I am using git annex testremote as a baseline test bench for Forgejo-aneksajo as a git-annex remote, and it is awesome to have that. I have some pain points with it though:
- I would like to use these tests to confirm that I don't accidentally give write access to read-only users. This means I would need a way to ensure that all tests which require write access fail against the remote.
- I am spawning a
git annex testremotesubprocess within the integration tests of Forgejo-aneksajo, which are written in Go. Sometimes this "large blackbox test" gets stuck in CI and I haven't figured out why yet. It would be nice to have a more transparent integration into the Forgejo-aneksajo test suite.
Both of those points could be addressed if git annex testremote provided a way to run each test individually, and to get a list of all the available tests categorized by if they are read-only or read-write. I could then integrate each as an individual sub-test into Forgejo-aneksajo's test suite and properly assert on the outcome of the test given the respective test setup.
If that's not possible for some reason it would also be an improvement with regards to the first point if there was something like a git annex testremote --write-only with the option to only report success if all of those tests have failed.
What do you think?
It would be possible to make
git-annex testremotesupport the command-line options of the underlying test framework (tasty).git-annex testalready does that, so has --list-test and --pattern.It's not as simple as just plumbing that up though, because testremote has implicit dependencies in its test ordering. It has to do the
storeKeytest before it can do thepresenttest, for example. Those dependencies would need to be made explict, rather than implicit.Explict dependencies, though, would also make it not really possible to run most of the tests separately. Running testremote 5 times to run the listed tests, if each run does the necessary
storeKeywould add a lot of overhead.Not declaring dependencies and leaving it up to the user to run testremote repeatedly to run a sequence of tests in the necessary order would also run into problems with testremote using random test keys which change every time it's run, as well as it having an end cleanup stage where it removes any lingering test keys from the local repository and the remote.

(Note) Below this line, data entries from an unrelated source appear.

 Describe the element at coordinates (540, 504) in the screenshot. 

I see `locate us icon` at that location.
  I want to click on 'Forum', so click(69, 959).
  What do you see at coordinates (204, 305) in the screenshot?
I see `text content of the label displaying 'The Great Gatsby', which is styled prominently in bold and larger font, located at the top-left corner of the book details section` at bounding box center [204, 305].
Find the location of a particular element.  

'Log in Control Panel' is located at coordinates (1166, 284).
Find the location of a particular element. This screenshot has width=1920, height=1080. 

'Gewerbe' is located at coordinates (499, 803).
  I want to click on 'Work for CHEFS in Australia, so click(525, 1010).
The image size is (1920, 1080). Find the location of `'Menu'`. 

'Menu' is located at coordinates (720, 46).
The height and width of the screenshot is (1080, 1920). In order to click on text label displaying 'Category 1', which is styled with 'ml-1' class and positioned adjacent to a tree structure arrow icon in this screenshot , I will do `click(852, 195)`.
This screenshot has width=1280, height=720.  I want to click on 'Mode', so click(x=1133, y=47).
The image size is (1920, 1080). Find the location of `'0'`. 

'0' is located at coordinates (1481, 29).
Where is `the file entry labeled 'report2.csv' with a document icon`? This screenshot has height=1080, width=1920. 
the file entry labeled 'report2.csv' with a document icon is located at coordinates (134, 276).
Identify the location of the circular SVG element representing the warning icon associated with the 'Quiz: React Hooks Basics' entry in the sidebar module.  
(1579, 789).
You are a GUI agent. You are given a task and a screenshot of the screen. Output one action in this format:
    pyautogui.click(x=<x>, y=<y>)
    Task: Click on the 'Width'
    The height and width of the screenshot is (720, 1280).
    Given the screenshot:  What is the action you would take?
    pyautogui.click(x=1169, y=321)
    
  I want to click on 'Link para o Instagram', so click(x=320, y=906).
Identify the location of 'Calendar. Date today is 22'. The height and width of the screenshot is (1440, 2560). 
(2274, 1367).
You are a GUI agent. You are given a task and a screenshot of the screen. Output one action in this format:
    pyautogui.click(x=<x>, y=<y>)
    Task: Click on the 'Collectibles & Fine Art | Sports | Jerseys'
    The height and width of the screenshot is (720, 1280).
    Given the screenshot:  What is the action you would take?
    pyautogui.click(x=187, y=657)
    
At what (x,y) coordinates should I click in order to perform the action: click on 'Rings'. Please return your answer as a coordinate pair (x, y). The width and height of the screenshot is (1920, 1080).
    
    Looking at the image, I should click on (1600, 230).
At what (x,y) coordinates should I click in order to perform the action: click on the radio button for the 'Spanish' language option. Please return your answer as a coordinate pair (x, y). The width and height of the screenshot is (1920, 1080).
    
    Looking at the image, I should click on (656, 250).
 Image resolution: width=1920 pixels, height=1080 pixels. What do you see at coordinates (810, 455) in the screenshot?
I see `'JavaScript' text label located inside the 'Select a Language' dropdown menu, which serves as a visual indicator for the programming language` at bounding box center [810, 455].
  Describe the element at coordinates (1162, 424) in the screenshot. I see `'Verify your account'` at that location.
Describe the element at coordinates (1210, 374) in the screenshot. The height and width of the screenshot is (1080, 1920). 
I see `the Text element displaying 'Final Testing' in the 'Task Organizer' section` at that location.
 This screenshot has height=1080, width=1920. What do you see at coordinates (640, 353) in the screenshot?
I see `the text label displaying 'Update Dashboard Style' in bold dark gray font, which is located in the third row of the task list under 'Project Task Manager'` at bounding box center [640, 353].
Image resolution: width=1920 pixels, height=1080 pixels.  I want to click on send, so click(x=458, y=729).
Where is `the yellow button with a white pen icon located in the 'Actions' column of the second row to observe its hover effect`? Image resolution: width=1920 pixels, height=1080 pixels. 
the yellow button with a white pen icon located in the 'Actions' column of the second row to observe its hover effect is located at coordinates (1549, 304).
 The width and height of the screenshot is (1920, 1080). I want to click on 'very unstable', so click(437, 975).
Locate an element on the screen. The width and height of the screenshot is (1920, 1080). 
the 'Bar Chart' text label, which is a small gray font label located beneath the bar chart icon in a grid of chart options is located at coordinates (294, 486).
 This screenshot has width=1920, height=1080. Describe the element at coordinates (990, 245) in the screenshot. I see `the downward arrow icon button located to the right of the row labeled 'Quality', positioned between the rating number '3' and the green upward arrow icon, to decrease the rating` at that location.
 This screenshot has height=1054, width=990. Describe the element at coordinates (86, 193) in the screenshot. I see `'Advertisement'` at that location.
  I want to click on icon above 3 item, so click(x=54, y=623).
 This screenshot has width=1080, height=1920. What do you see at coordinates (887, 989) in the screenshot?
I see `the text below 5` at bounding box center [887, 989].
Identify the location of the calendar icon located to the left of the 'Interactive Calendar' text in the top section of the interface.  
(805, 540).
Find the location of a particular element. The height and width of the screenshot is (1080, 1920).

This seems to be a bit of an impasse...
I don't know about the "--write-only" name, but I see the value in having a way for testremote to check what a remote that is expected to only allow read access does not allow any writes, as well as otherwise behaving correctly.
There are actually only two write operations,
storeKeyandremoveKey. SinceremoveKeyis supposed to succeed when a key is not present, ifstoreKeyfails, thenremoveKeywill succeed. ButremoveKeyshould fail to remove a key that is stored on the remote. To test that, the --test-readonly=file option would need to be used to provide a file that is already stored on the remote.I think it would make sense to require that option be present in order to use this new "--write-only" (or whatever name) option.
Also, git-annex does know internally that some remotes are readonly. For example, a regular http git remote that does not use p2phttp. Or any remote that has
remote.<name>.annex-readonlyset. Currentlytestremoteonly skips all the write tests for those, rather than confirming that writes fail. It would make sense for testremote of a known readonly remote to behave as if this new option were provided.(But, setting
remote.<name>.annex-readonlyrather than using the "--write-only" option would not work for you, because that config causes git-annex to refuse to try to write to the remote. Which doesn't tell you if your server is configured to correctly reject writes.)I already thought that this might be the case, so running the tests independently isn't really infeasible.
To address my second point I might be able to just parse the output of testremote into "sub-tests" on the Forgejo-aneksajo side. Tasty doesn't seem to have a nice streaming output format for that though, right? There is a TAP formatter, but that looks unmaintained...
Now that you are saying this, is a new option even necessary? --test-readonly already takes a filename that is expected to be present on the remote, so instead of adding a new option --test-readonly could ensure that this key can't be removed, and that a different key can't be stored (and that removeKey succeeds on this not-present key).